Tuesday 13 April 2021
Tuesday of the 2nd week of Eastertide
or Saint Martin I, Pope, Martyr
Spiritual Reading
Your Second Reading from the Office of Readings:
Tuesday of the 2nd week of Eastertide
From a book addressed to Monimus by Saint Fulgentius of Ruspe, bishop
The sacrament of unity and love
The spiritual building up of the body of Christ is achieved through love. As Saint Peter says: Like living stones you are built into a spiritual house, to be a holy priesthood, offering spiritual sacrifices acceptable to God through Jesus Christ. And there can be no more effective way to pray for this spiritual growth than for the Church, itself Christ’s body, to make the offering of his body and blood in the sacramental form of bread and wine. For the cup we drink is a participation in the blood of Christ, and the bread we break is a participation in the body of Christ. Because there is one loaf, we who are many are one body, since we all share the same bread. And so we pray that, by the same grace which made the Church Christ’s body, all its members may remain firm in the unity of that body through the enduring bond of love.

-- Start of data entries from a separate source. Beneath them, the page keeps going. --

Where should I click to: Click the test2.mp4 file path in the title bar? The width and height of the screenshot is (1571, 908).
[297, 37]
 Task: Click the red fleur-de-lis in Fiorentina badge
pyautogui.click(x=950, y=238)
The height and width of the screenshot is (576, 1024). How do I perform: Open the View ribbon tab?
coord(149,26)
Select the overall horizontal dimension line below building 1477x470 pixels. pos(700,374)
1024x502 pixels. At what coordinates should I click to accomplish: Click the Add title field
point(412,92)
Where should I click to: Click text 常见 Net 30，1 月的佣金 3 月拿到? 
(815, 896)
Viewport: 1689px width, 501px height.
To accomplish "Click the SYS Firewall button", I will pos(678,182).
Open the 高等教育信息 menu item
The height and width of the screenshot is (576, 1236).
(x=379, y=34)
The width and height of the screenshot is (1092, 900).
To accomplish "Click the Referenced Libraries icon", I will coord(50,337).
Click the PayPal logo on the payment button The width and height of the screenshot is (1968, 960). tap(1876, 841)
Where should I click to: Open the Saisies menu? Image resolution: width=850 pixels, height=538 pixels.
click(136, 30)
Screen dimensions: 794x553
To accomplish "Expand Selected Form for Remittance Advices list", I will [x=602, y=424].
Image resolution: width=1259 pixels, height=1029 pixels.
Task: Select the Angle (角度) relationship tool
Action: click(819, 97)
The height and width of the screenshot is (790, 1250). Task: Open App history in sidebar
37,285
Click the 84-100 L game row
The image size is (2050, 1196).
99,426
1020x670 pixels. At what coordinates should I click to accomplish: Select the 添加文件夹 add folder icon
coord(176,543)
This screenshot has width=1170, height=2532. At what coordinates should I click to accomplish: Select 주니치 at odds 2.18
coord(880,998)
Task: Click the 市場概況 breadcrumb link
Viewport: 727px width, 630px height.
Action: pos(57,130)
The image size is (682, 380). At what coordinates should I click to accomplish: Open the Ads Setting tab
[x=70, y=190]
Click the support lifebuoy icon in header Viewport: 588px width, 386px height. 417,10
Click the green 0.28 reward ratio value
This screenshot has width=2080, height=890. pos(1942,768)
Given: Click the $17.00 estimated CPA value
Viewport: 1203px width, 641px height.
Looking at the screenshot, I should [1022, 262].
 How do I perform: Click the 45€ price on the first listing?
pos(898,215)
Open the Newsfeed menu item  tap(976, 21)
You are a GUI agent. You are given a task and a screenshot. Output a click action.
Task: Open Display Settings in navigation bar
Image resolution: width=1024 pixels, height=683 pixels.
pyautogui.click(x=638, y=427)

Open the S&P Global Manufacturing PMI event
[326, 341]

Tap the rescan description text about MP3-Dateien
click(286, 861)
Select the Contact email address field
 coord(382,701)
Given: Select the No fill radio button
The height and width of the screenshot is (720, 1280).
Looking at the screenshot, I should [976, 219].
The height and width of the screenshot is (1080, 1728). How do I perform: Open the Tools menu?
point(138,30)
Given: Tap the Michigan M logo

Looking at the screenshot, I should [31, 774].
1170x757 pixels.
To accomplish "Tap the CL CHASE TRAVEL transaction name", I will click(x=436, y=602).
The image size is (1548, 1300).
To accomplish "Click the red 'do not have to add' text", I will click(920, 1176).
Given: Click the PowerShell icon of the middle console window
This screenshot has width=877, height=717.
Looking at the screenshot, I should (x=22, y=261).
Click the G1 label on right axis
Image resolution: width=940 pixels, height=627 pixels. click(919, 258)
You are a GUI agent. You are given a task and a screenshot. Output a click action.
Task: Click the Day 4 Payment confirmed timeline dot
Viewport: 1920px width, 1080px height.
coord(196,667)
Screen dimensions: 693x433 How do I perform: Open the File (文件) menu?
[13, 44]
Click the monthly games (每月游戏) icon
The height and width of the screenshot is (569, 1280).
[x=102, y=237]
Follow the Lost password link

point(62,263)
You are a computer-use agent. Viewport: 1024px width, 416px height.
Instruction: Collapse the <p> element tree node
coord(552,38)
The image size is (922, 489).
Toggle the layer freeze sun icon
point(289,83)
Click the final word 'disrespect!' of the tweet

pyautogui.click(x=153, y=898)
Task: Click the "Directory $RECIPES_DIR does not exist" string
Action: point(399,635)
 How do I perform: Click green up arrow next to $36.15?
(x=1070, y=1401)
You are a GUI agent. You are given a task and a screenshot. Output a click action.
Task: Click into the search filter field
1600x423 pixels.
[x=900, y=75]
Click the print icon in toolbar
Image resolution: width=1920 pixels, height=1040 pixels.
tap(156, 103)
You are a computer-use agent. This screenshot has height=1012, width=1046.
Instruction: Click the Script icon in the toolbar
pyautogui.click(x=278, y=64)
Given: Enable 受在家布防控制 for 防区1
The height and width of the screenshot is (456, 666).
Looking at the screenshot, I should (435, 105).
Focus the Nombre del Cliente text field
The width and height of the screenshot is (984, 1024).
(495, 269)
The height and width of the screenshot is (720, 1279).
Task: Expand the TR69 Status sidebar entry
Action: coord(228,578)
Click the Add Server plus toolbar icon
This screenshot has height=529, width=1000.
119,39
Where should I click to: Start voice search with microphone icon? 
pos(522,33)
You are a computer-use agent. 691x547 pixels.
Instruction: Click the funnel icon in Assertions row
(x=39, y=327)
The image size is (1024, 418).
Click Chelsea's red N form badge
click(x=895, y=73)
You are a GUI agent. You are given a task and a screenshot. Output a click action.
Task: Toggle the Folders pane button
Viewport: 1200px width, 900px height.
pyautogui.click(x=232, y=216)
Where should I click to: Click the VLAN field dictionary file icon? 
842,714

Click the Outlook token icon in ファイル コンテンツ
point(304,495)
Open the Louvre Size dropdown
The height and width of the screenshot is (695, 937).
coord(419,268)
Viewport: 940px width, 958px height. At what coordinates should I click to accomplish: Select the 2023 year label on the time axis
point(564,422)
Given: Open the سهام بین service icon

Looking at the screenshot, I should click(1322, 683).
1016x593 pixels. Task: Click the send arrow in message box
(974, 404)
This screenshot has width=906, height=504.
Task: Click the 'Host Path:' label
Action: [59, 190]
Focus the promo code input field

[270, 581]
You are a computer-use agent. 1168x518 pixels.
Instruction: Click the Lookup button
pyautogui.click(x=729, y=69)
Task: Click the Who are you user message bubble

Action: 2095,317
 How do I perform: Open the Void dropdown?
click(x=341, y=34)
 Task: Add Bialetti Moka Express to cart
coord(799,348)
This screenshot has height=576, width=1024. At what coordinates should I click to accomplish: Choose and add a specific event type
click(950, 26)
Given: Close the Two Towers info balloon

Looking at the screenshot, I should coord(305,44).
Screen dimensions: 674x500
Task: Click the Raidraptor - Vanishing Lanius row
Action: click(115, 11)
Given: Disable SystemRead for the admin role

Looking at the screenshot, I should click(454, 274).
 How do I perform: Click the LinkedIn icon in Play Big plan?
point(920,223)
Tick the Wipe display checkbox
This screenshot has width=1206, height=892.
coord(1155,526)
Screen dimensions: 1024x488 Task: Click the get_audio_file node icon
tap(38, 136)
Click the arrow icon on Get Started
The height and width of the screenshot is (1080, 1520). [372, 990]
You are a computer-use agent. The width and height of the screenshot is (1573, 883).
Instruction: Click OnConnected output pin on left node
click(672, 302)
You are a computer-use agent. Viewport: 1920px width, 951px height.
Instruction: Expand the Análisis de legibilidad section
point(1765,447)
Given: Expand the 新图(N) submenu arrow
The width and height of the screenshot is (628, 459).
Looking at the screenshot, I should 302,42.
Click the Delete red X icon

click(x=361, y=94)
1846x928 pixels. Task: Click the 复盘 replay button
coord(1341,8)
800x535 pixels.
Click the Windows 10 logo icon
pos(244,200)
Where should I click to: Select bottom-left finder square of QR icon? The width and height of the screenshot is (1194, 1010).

We are right to pray that this may be brought about in us through the gift of the one Spirit of the Father and the Son. The holy Trinity, the one true God, is of its nature unity, equality and love, and by one divine activity sanctifies its adopted sons. That is why Scripture says that God’s love has been poured into our hearts by the Holy Spirit he has given us. The Holy Spirit, who is the one Spirit of the Father and the Son, produces in those to whom he gives the grace of divine adoption the same effect as he produced among those whom the Acts of the Apostles describes as having received the Holy Spirit. We are told that the company of those who believed were of one heart and soul, because the one Spirit of the Father and the Son, who with the Father and the Son is one God, had created a single heart and soul in all those who believed.
This is why Saint Paul in his exhortation to the Ephesians says that this spiritual unity in the bond of peace must be carefully preserved. I, therefore, a prisoner for the Lord, he writes, beg you to lead a life worthy of your calling, with all humility and meekness and with patience, bearing with one another in love, eager to maintain the unity of the Spirit in the bond of peace. There is one body and one Spirit.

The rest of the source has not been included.